Multibyte and Gems

I’ve tracked down a problem with a Gem I am trying to use. It turns
out that it has some non-ascii characters in it; for example the
second quote in the regular expression below is not an ASCII character:

 parts = self.split( %r/( [:.;?!][ ] | (?:[ ]|^)["“] )/x )

It produces errors like this:

:in `require’: /opt/local/lib/ruby1.9/gems/1.9.1/gems/webby-0.9.4/lib/
webby/core_ext/string.rb:14: invalid multibyte char (US-ASCII)
(SyntaxError)

I fixed it by adding the following to the top of the offending file:

encoding: utf-8

My questions:

  • Is this the preferred fix?

  • Is there a way to work around this problem without modifying the Gem?

  • Is there an easy way to see if gems have non-ascii source files but
    haven’t included an encoding comment? Some kind of Ruby warning for
    instance.

On Jun 22, 2009, at 22:26, Martin H. wrote:

lib/webby/core_ext/string.rb:14: invalid multibyte char (US-ASCII)
(SyntaxError)

I fixed it by adding the following to the top of the offending file:

encoding: utf-8

My questions:

  • Is this the preferred fix?

Yes.

  • Is there a way to work around this problem without modifying the
    Gem?

File a bug with the author and have them release a new version,
otherwise no.

  • Is there an easy way to see if gems have non-ascii source files
    but haven’t included an encoding comment? Some kind of Ruby warning
    for instance.

ruby -c will do this for you.

So is it considered best practice to put an encoding comment at the
begging of all your files now days? Such as:

encoding: utf-8

or whatever encoding you like. is this what people are doing or are
they doing it one off for the files that have non-ascii characters?

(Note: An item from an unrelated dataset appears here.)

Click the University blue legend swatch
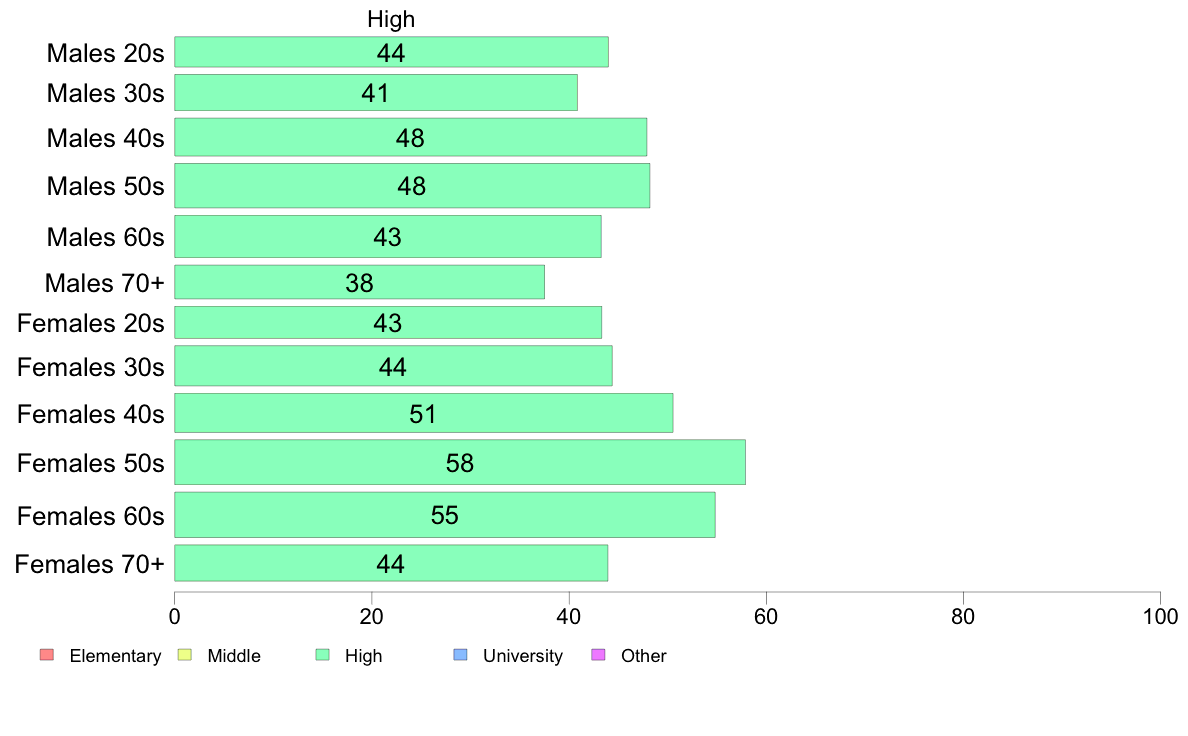 coord(460,655)
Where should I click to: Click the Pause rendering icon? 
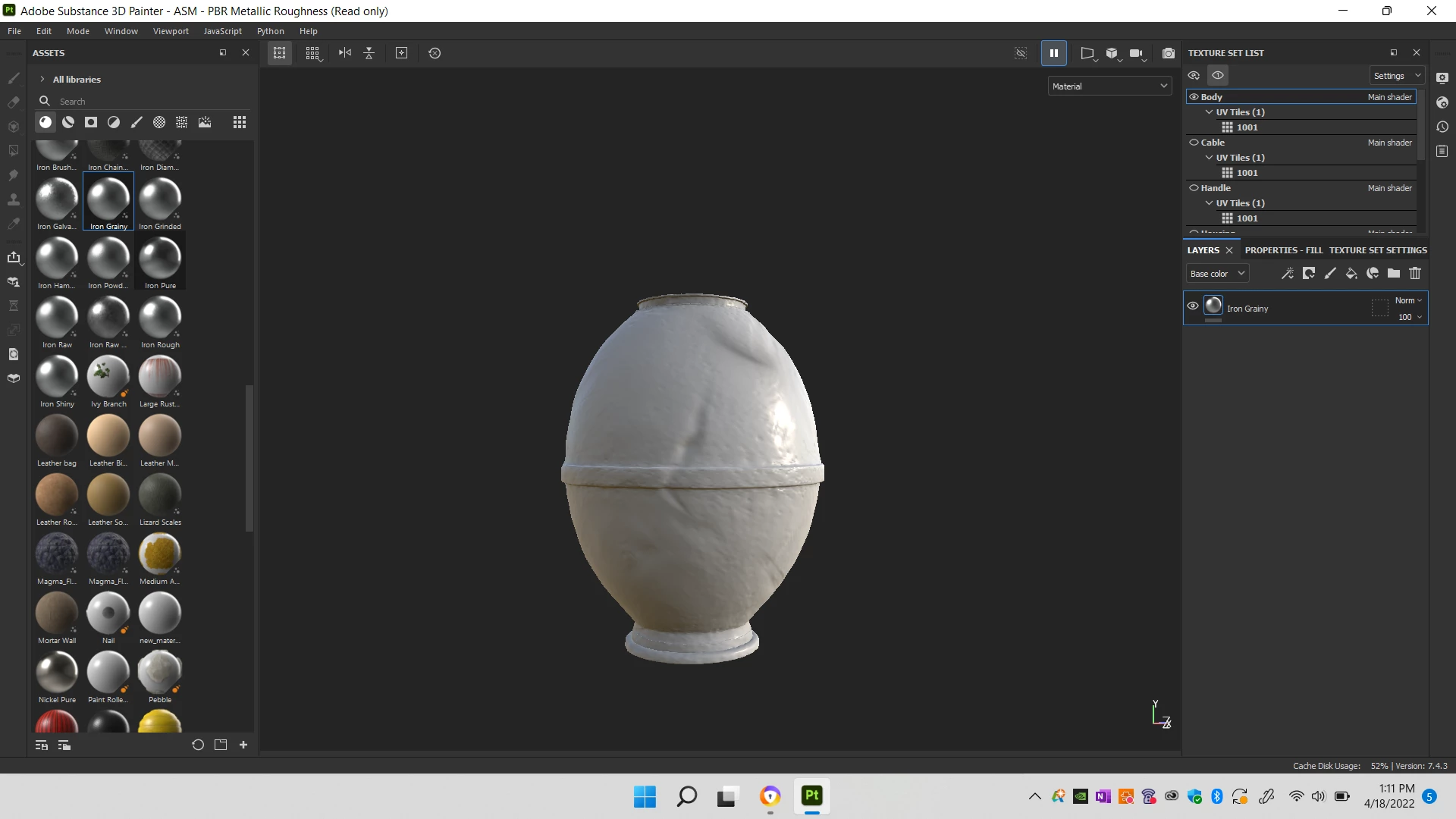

It seems to me that if you have a modern editor it isn’t too hard to
accidentally slip in some non-ascii characters resulting in some pain
down the road.

On Wed, Jun 24, 2009 at 1:43 AM, Martin H.[email protected] wrote:

the road.
It isn’t hard to mess up any code in a lot of ways, so as usual, try
to run/test it before you release/deploy :slight_smile:
That also means that using Ruby 1.9.1 for your daily coding might be a
better choice, otherwise you’ll have to use multiruby.

On Jun 24, 2009, at 19:08, Michael F. wrote:

It seems to me that if you have a modern editor it isn’t too hard to
accidentally slip in some non-ascii characters resulting in some
pain down
the road.

It isn’t hard to mess up any code in a lot of ways, so as usual, try
to run/test it before you release/deploy :slight_smile:
That also means that using Ruby 1.9.1 for your daily coding might be a
better choice, otherwise you’ll have to use multiruby.

With hoe, it’s as easy as:

multiruby_setup the_usual # only once
rake multi